Despite being planned well before the Second Session of AVNOJ was held, the Ba Congress was widely seen as a response to it. The congress was by far the most important political event for Mihailović's Chetniks during the war. Regardless of the internal changes wrought by the congress, it did not prevent the Western Allies from breaking off contact with the Chetnik movement, and there was no rapprochement with the Partisans. Given the situation in Yugoslavia in early 1944, combined with the split between the British and Chetniks over the latter's failure to resist the Germans, the congress did nothing to improve the position of the Chetnik movement.

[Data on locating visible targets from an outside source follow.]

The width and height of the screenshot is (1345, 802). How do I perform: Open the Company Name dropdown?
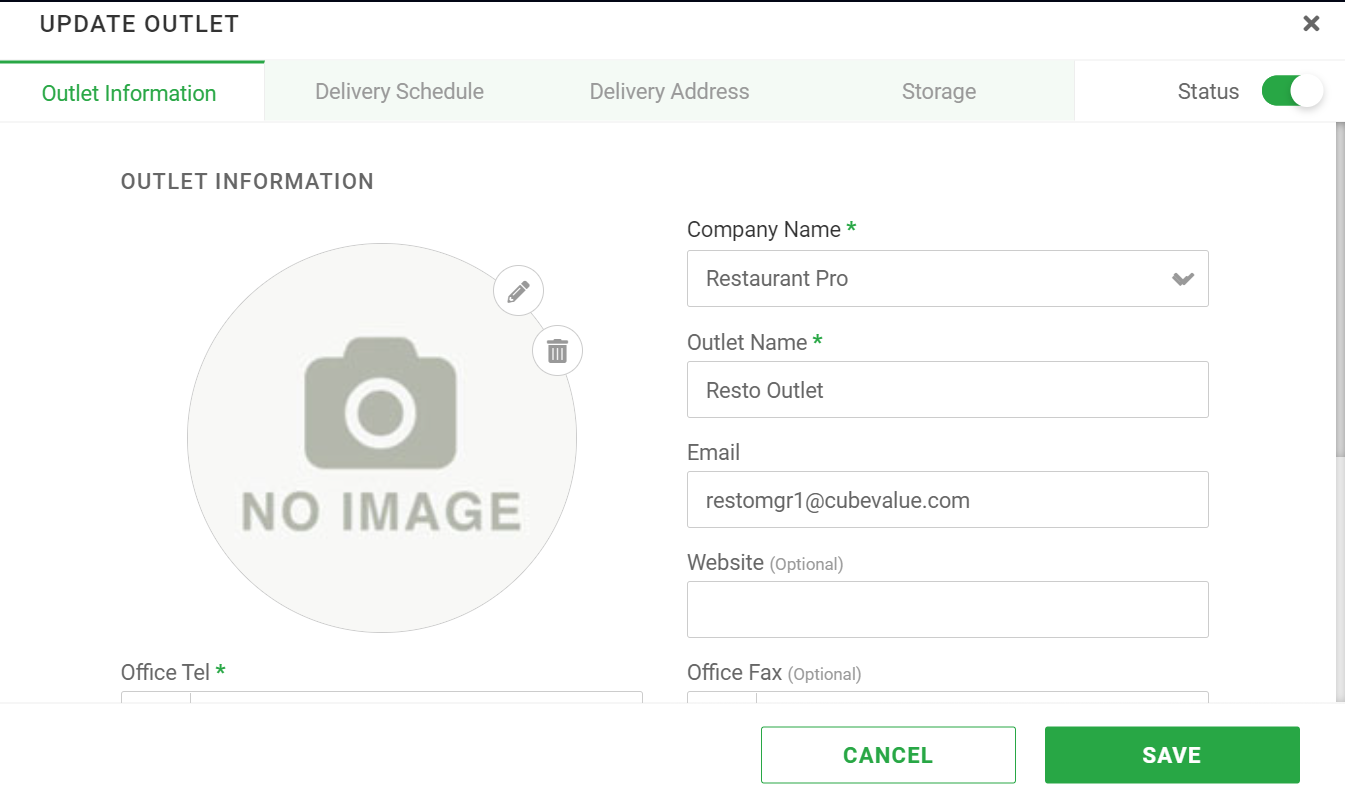[x=947, y=279]
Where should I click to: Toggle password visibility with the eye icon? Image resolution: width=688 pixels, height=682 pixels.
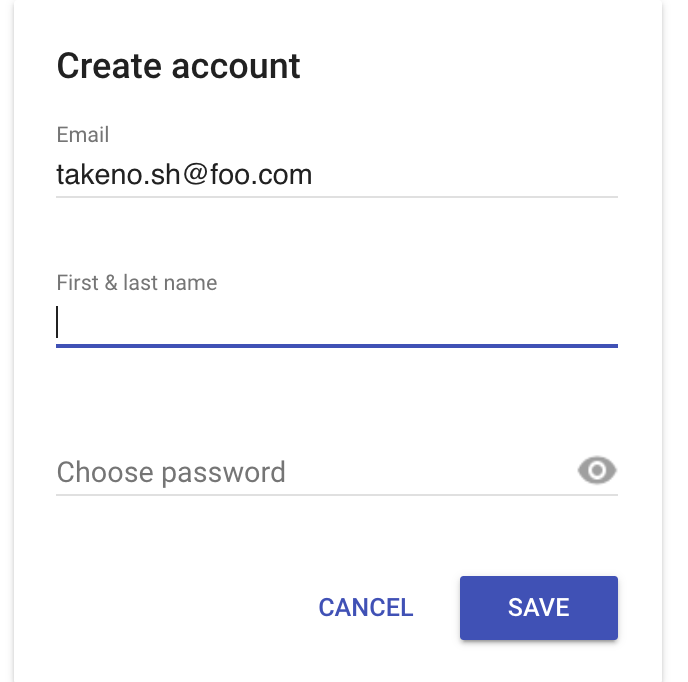coord(597,470)
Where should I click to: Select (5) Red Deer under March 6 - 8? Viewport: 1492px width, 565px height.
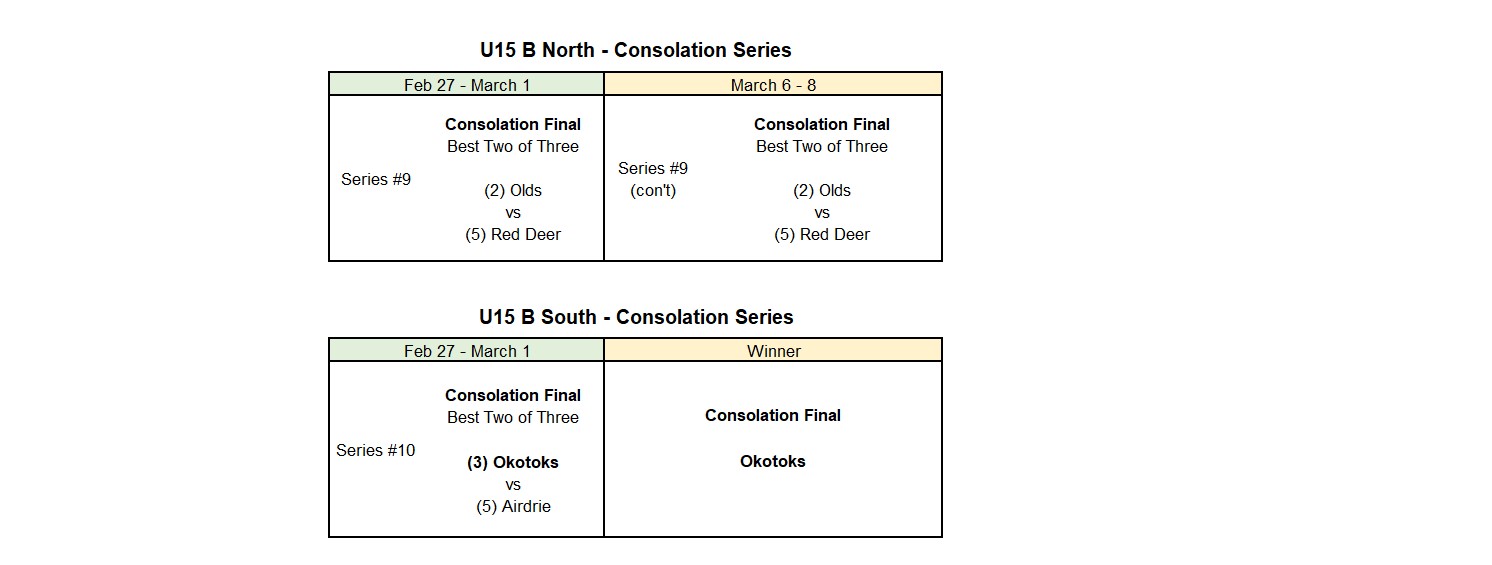pos(822,234)
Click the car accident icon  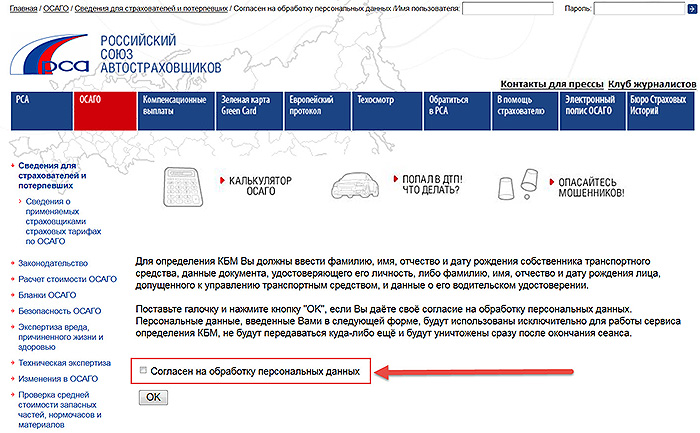[358, 184]
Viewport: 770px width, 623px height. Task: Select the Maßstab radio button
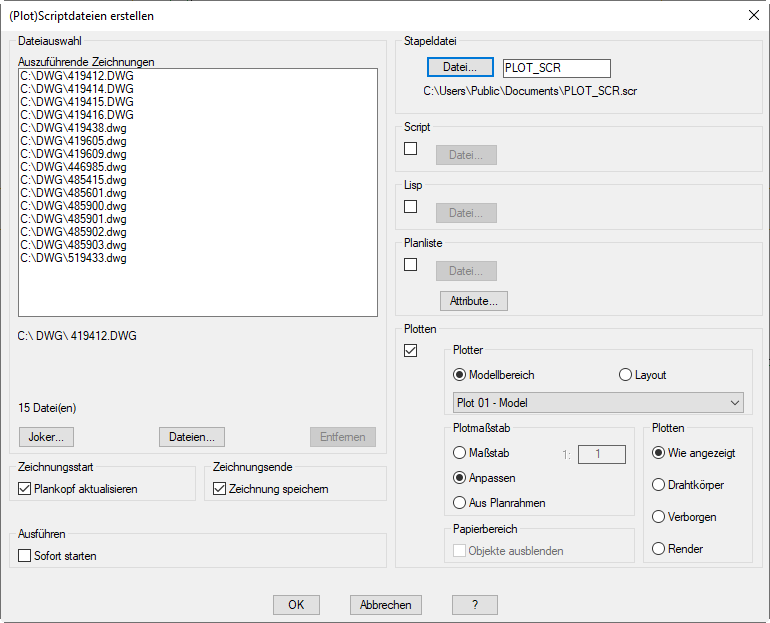(460, 453)
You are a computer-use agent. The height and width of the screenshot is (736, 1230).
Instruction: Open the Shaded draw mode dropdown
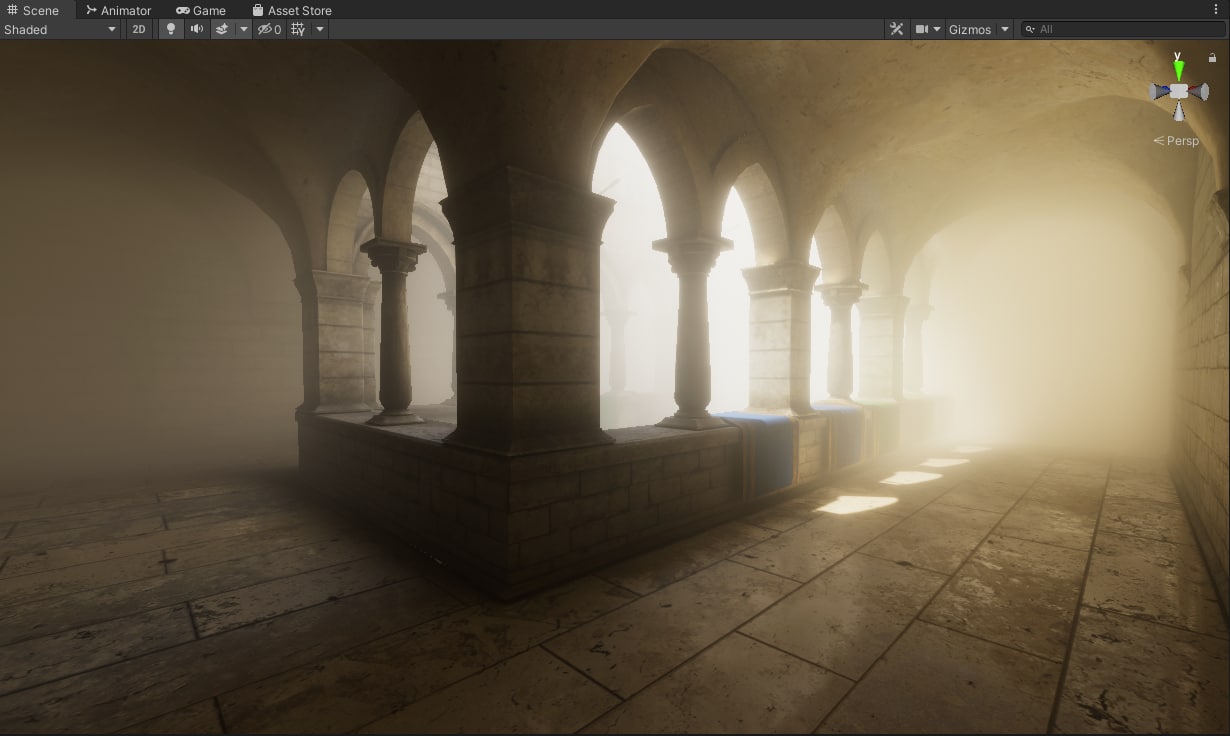coord(61,29)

During the balance of 1944, the Chetnik position throughout occupied Yugoslavia continued to deteriorate, as the Germans did not trust them, and tentative agreements between the two provided only limited help against their common enemy, the Partisans. The continued Chetnik collaboration also played into the hands of the Partisans from a propaganda standpoint, and undermined morale within Chetniks ranks as they came to the realisation that the Germans would lose the war. In late 1944, the Partisans, along with the Red Army, entered the occupied territory of Serbia, forcing the Chetniks to withdraw into the Sandžak then the NDH alongside German troops. Finally, many Chetniks retreated towards the western borders of Yugoslavia, hoping to surrender to the Western Allies. Mihailović himself was tricked by the Partisans into thinking an uprising against them was underway in Partisan-held Serbia, and when he tried to return to join it he was captured in early 1946. Interrogated and tried for high treason and war crimes by the new Yugoslav authorities, he was found guilty and executed on 17 July of that year.